WHAT THIS TASK INVOLVES:
What you return must match the records word for word, except that pictures are dropped.

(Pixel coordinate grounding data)
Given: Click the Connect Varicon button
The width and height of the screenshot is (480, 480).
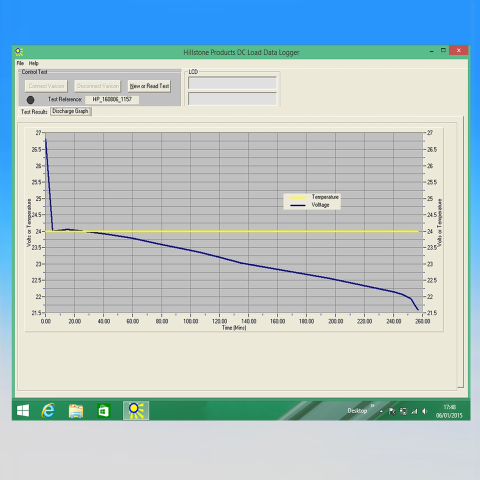Looking at the screenshot, I should 46,86.
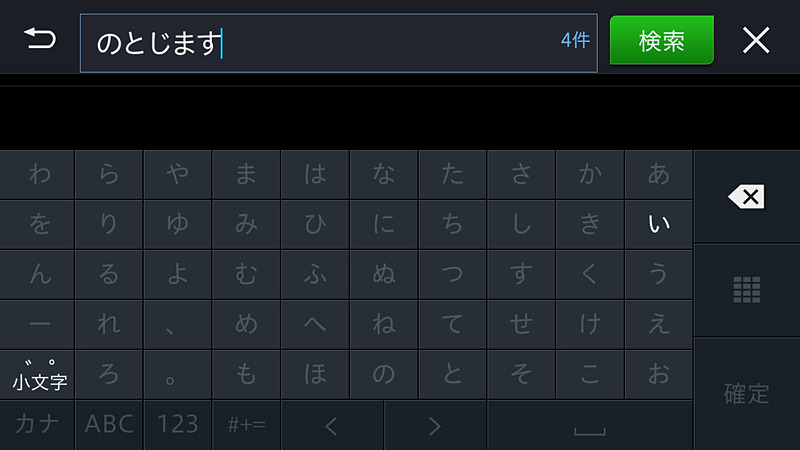This screenshot has height=450, width=800.
Task: Type the highlighted い key
Action: click(x=658, y=224)
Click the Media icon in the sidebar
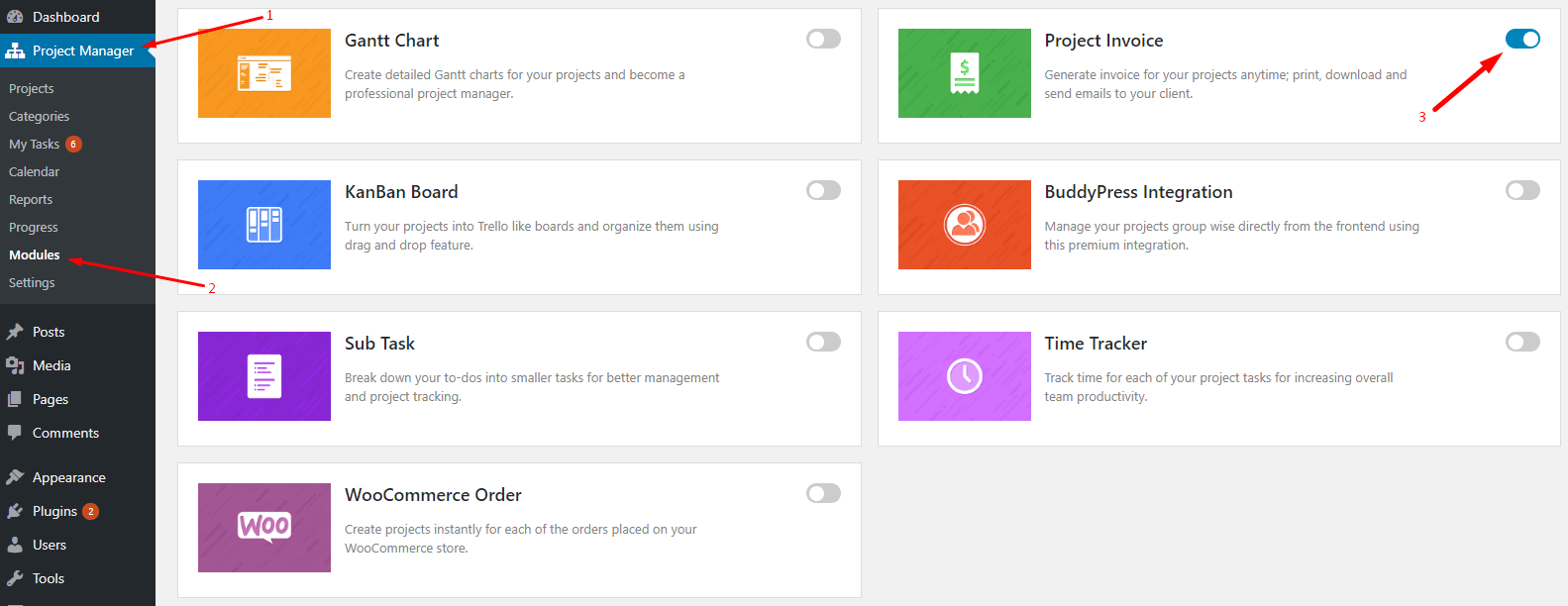 click(14, 365)
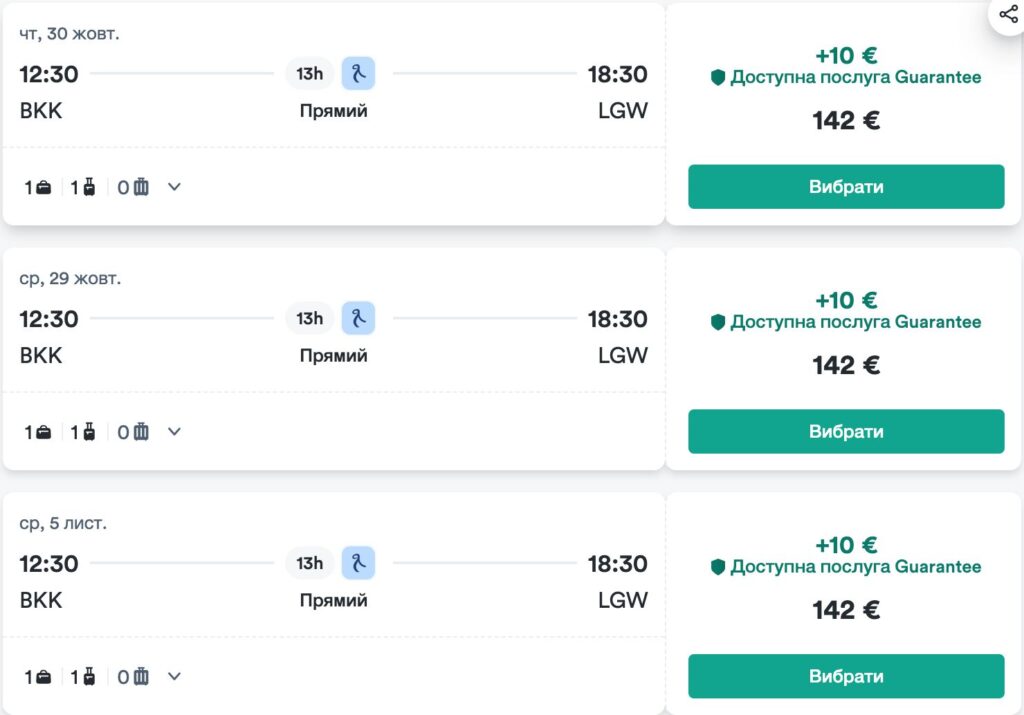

SOLUTION TO THE PROBLEM:
Given: Click the Connect Varicon button
The width and height of the screenshot is (480, 480).
Looking at the screenshot, I should 46,86.
This screenshot has height=450, width=800.
Task: Type the highlighted い key
Action: click(x=658, y=224)
Click the Media icon in the sidebar
 click(14, 365)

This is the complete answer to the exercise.